Knockdown of Y-box-binding protein 2 induces mitochondrial dysfunction to interrupt zygotic genome activation in porcine embryos
Abstract
Y-box-binding protein 2 (YBX2) is a germ cell-specific protein that plays important roles in mRNA stability, transcription, and translation. However, the effects of YBX2 on porcine embryos development remain unclear. To investigate the function of YBX2 in early porcine embryonic development, YBX2 knockdown (KD) was performed via siRNA microinjection at the single-cell stage. The expression level of YBX2 gene was measured by quantitative real-time polymerase chain reaction (qRT-PCR). The effect of YBX2 on mitochondrial function and zygotic genome activation were detected by qRT-PCR, western blot, immunofluorescence staining. The results showed that YBX2 is essential for early embryonic development.

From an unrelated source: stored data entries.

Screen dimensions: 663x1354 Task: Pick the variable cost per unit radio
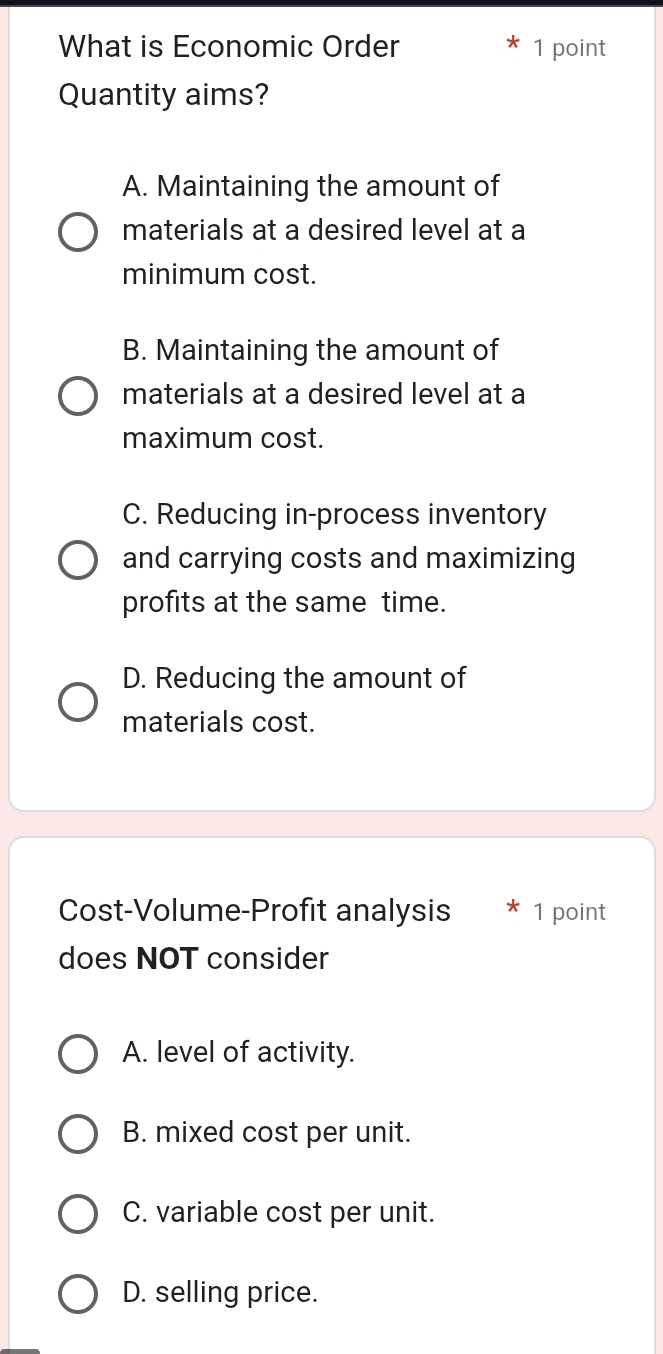click(x=78, y=1213)
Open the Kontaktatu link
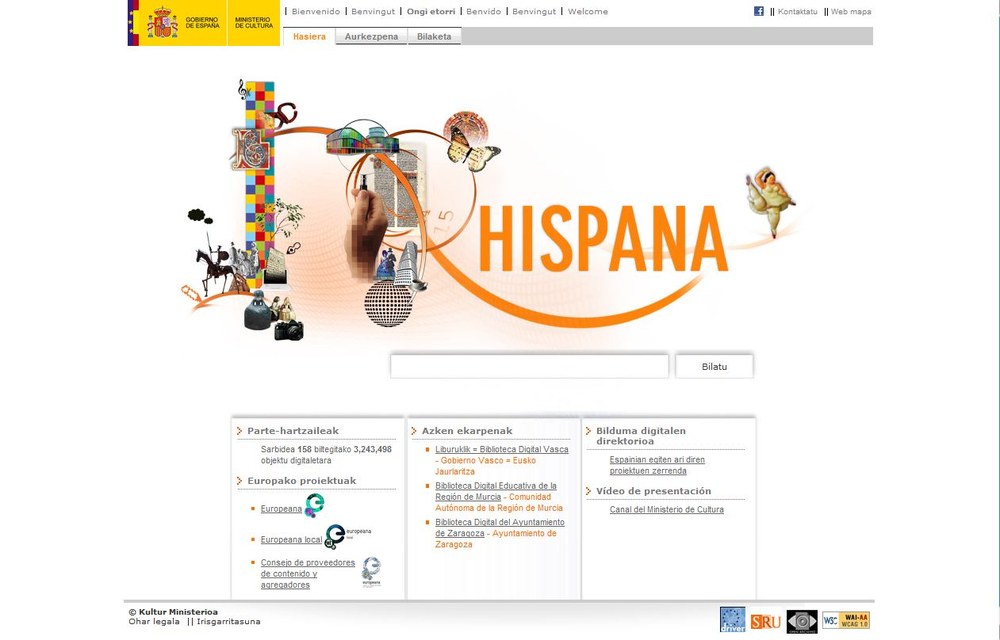The height and width of the screenshot is (640, 1000). pyautogui.click(x=797, y=12)
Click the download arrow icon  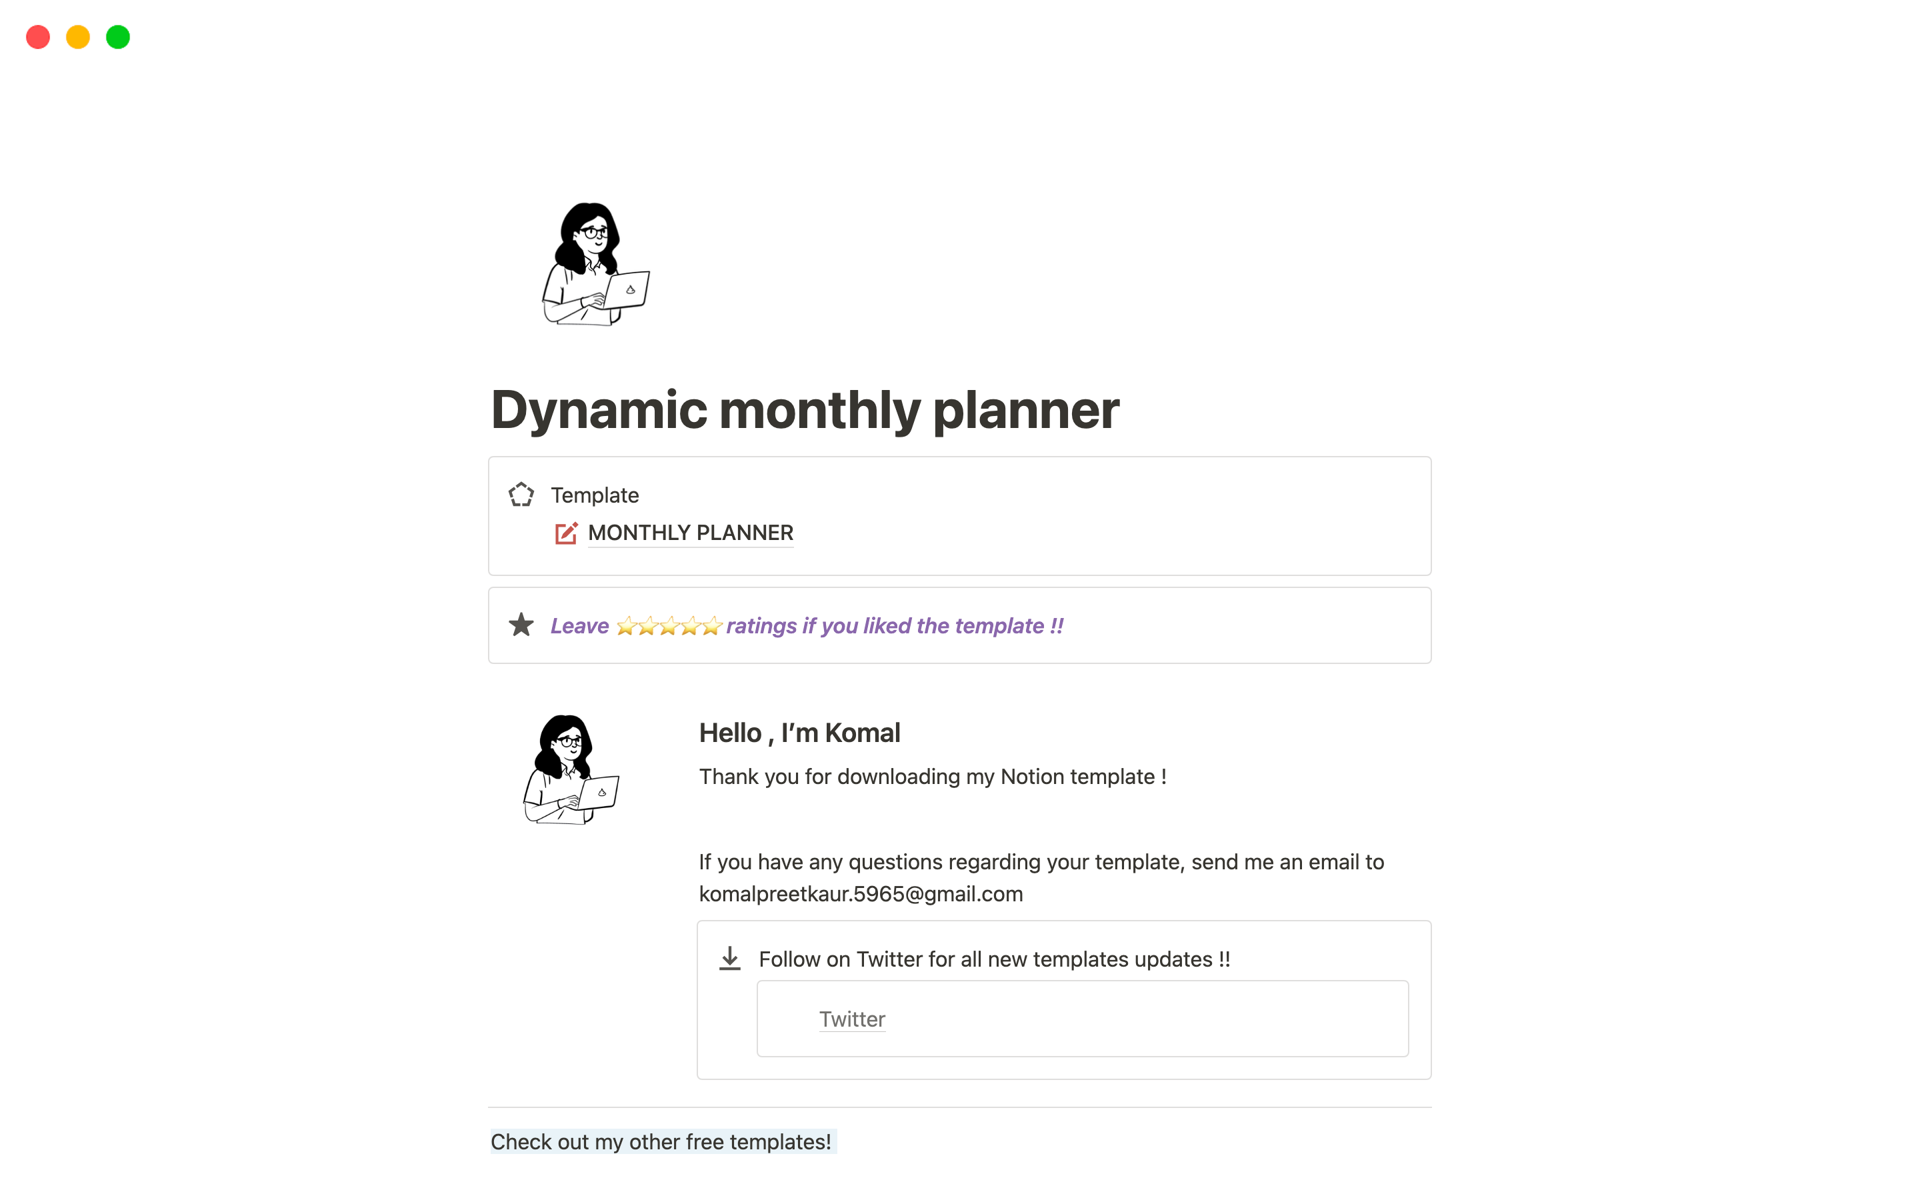click(730, 959)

YBX2 KD decreased the blastocyst rate, mitochondrial activity, and the expression levels of NRF1, NRF2, and SIRT1, thereby reducing mitochondrial biogenesis. In addition, YBX2 KD led to an increase in maternal mRNA levels and a decrease in zygotic genome activation mRNA levels. However, maternal protein levels were reduced, indicating that YBX2 can affect the maternal-to-zygotic transition. Meanwhile, H3K9ac levels decreased and H3K9me3 levels increased following YBX2 KD, suggesting that YBX2 regulates gene transcription. YBX2 affected embryonic development by regulating mitochondrial biogenesis and ZGA expression.